I’ve just finished reading the latest excellent book by Andrew Cohen and Professor Brian Cox, entitled The Planets, which brings to life the most memorable events in the history of the Solar System. It’s also been turned into a TV series being shown on the BBC, and critics say it’s much better than the book, so I look forward to watching it. As I read the book, my memory was drawn back to a book I read way back in 1983, Lost in the Cosmos, by Walker Percy, in which we find an extraterrestrial being persistently signaling these questions to earthlings: “Do you read? What do you read? Are you in trouble? How did you get in trouble? If you are in trouble, have you sought help? If you did, did help come? If it did, did you accept it? What is the character of your consciousness? Are you conscious? Do you have a self? Do you know who you are? Do you know what you are doing? Do you love? Do you know how to love? Are you loved? Do you hate? Do you read me? Come back.
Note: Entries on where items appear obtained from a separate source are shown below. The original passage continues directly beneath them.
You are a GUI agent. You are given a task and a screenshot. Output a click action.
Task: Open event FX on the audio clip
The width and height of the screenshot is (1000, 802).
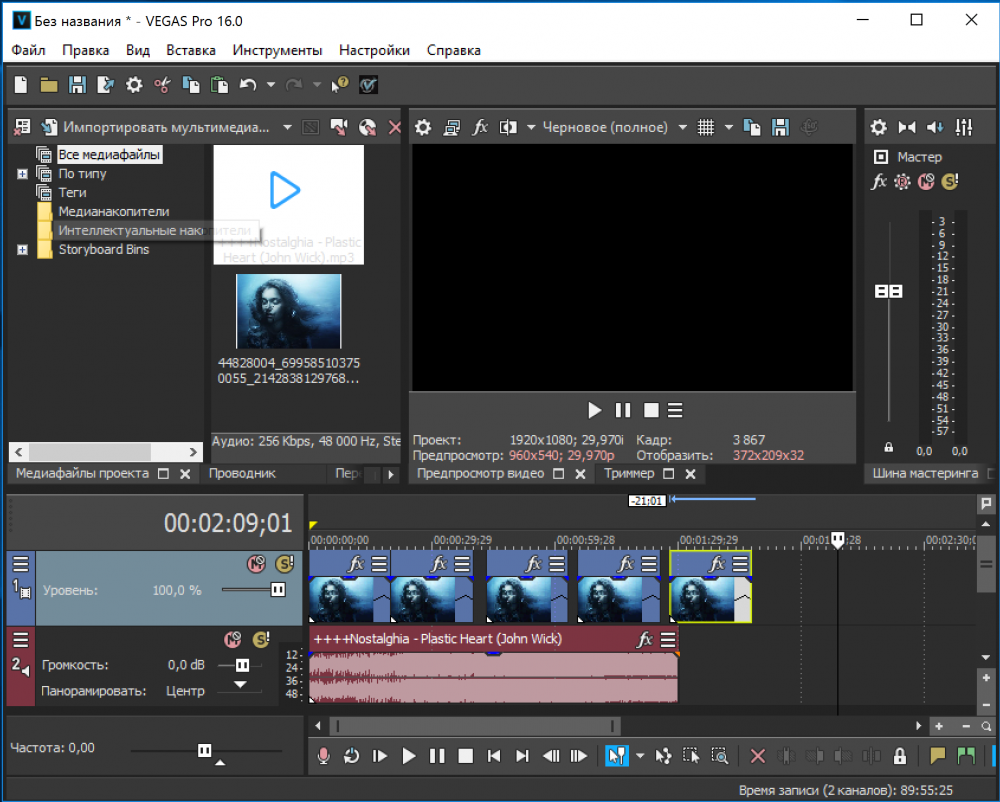pyautogui.click(x=645, y=640)
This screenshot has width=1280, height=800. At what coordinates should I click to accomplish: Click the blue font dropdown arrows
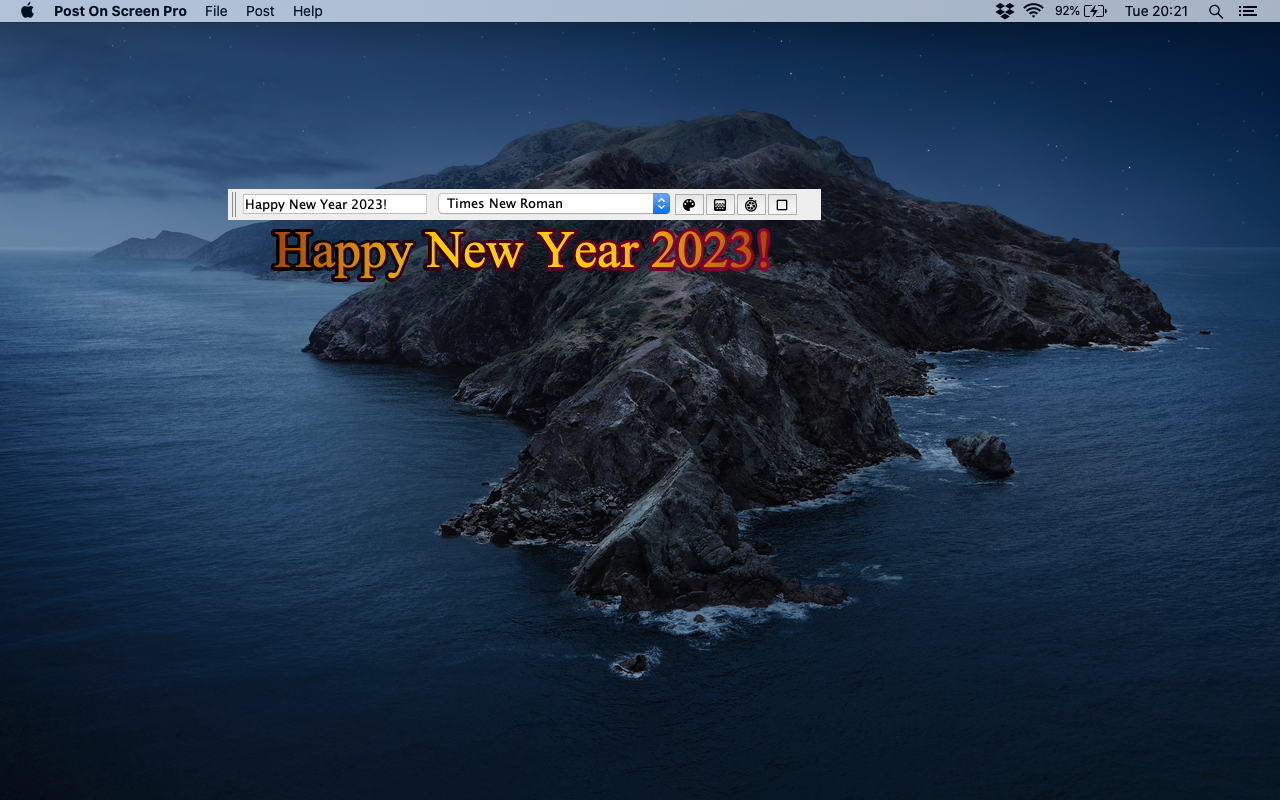click(x=661, y=204)
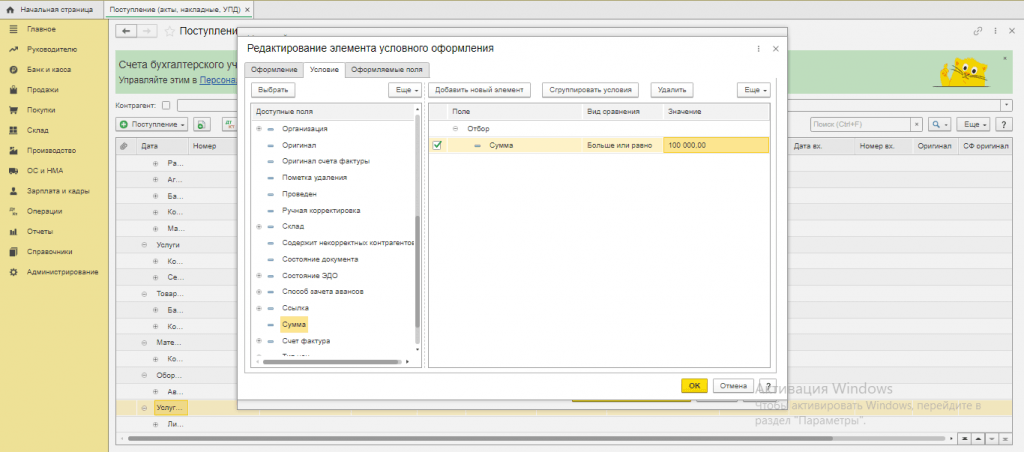Switch to the Оформление tab
The height and width of the screenshot is (452, 1024).
coord(274,70)
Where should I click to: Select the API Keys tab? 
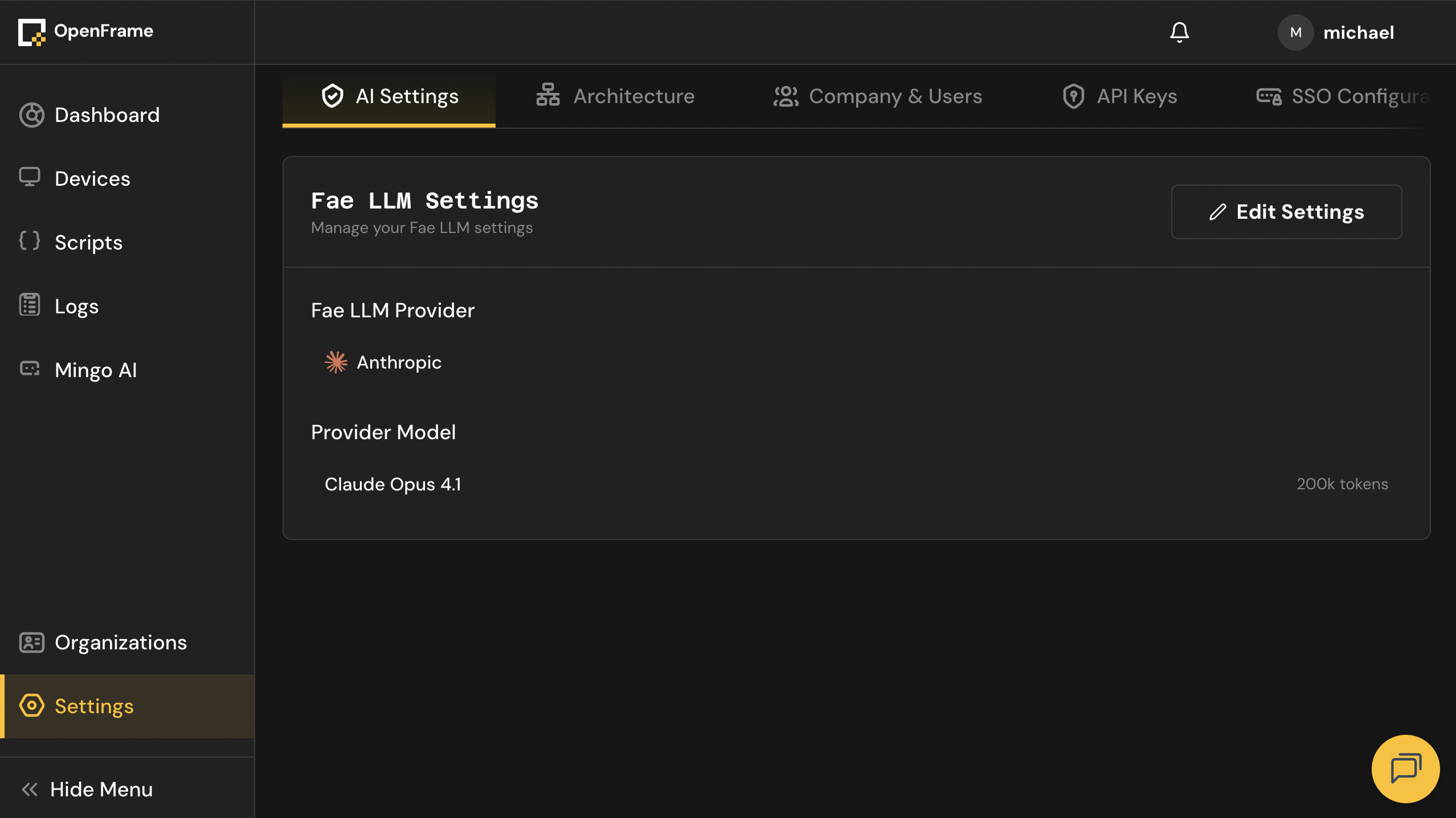pos(1120,96)
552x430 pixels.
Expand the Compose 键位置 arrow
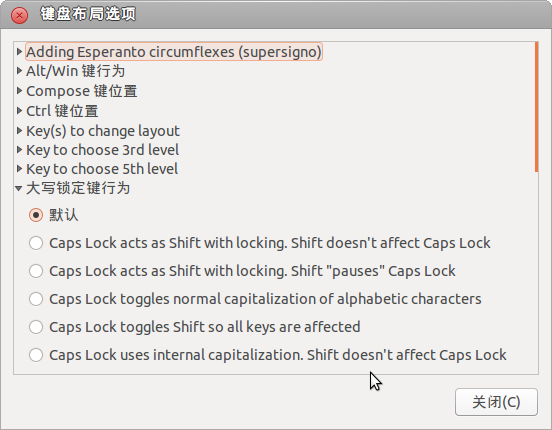coord(19,91)
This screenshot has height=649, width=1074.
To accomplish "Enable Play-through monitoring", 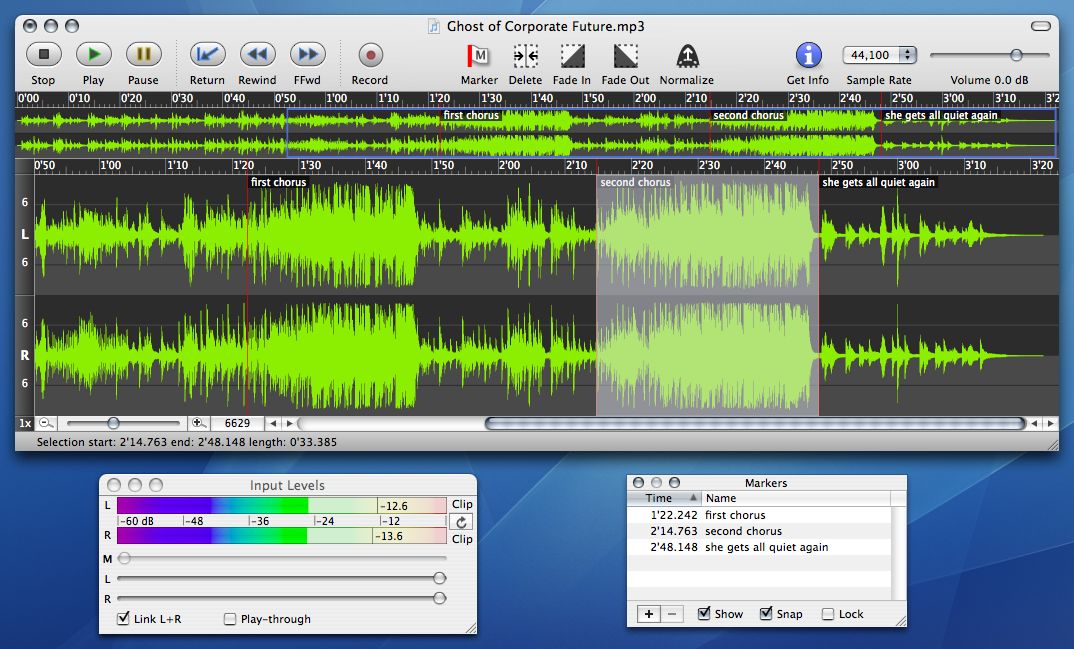I will coord(229,619).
Come back.” ‘Come Back’ is a term used in CB short wave radio (Citizens Band) lingo which has been widely used since its invention in 1945: ‘Come Back’ is a request for someone to acknowledge a transmitted message or reply to a question.
Humanity has spent billions on space exploration and will spend billions more. We devote enormous resources to our communications industries. We have built and will continue to expand an information highway that has radically changed the way we live. But when it comes to discussion about whether or not there is a personal God, we are quite skittish. Many of our contemporaries are actively sceptical that God has anything to say to us. Others say we shouldn’t take God seriously. Still others want to remove all references to God from our schools and away from all public discourse. Any number of intellectuals inform us that when it comes to the cosmic stage upon which we act out our lives, there is no author, no director, and no text. They suggest that it is man’s task, not God’s, to bring order out of chaos and to create things out of nothing.
It is in this context that the Church puts us today in contact with that Being upon which all realities find their purpose and meaning.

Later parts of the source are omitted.